THE TASK: Render the material between the lines containing "You are a computer-use" and "tap(287, 435)", inclusive, as a numbered list, omitting blank lines.

RECORDED DATA:
============================================================

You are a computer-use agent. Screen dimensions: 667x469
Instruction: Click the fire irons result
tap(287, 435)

============================================================

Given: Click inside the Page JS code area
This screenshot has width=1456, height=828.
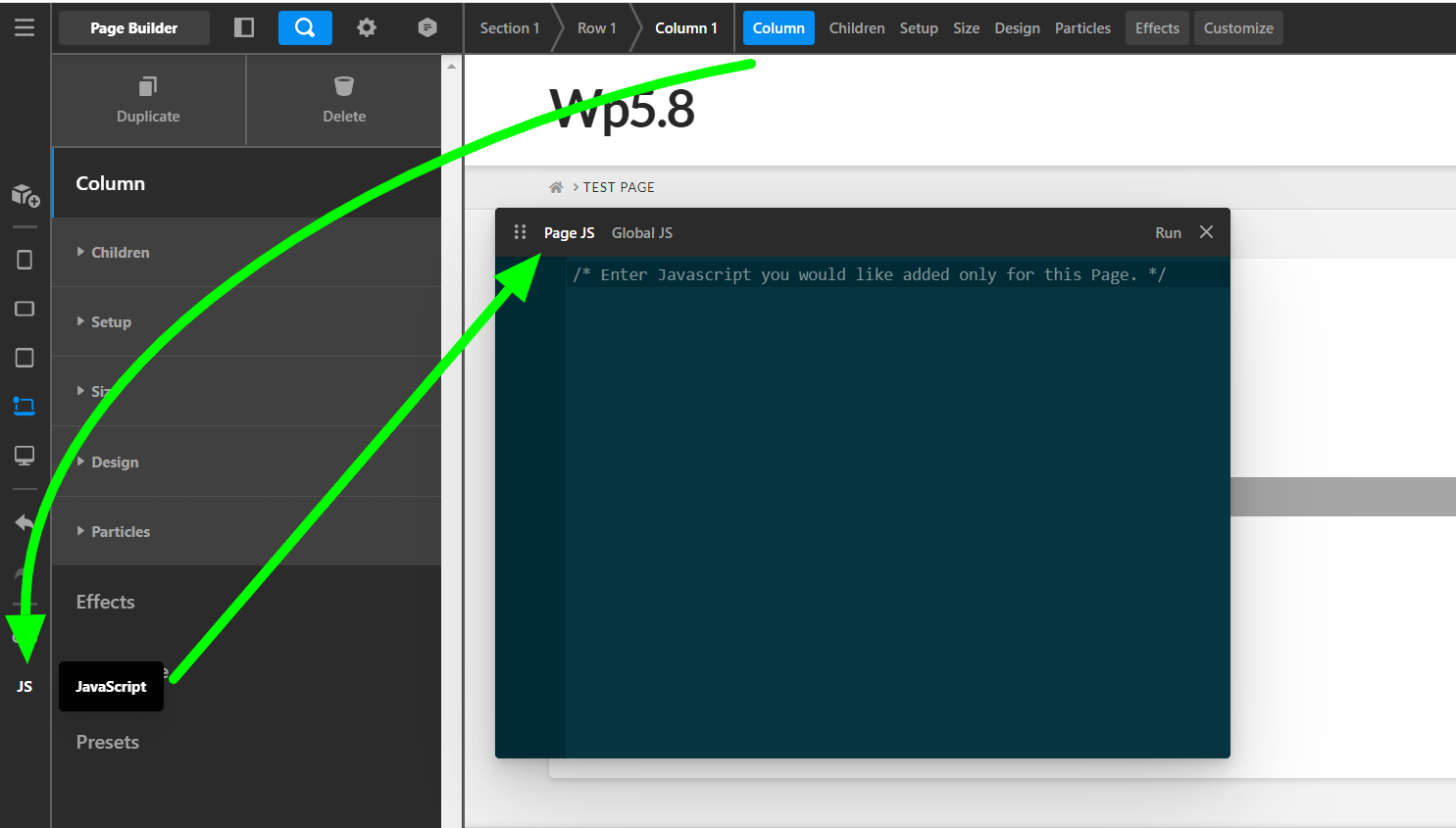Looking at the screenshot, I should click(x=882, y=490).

============================================================

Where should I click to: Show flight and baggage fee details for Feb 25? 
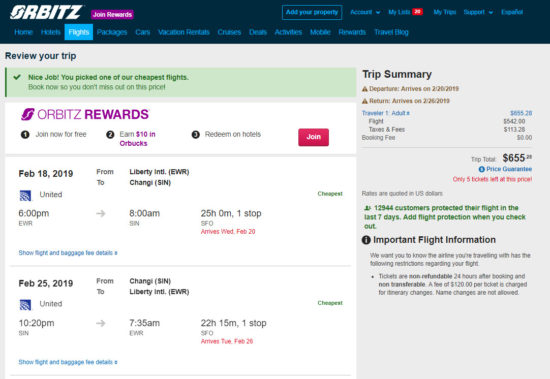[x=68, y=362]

============================================================

SOLUTION TO THE EXERCISE:
1. You are a computer-use agent. Screen dimensions: 667x469
2. Instruction: Click the fire irons result
3. tap(287, 435)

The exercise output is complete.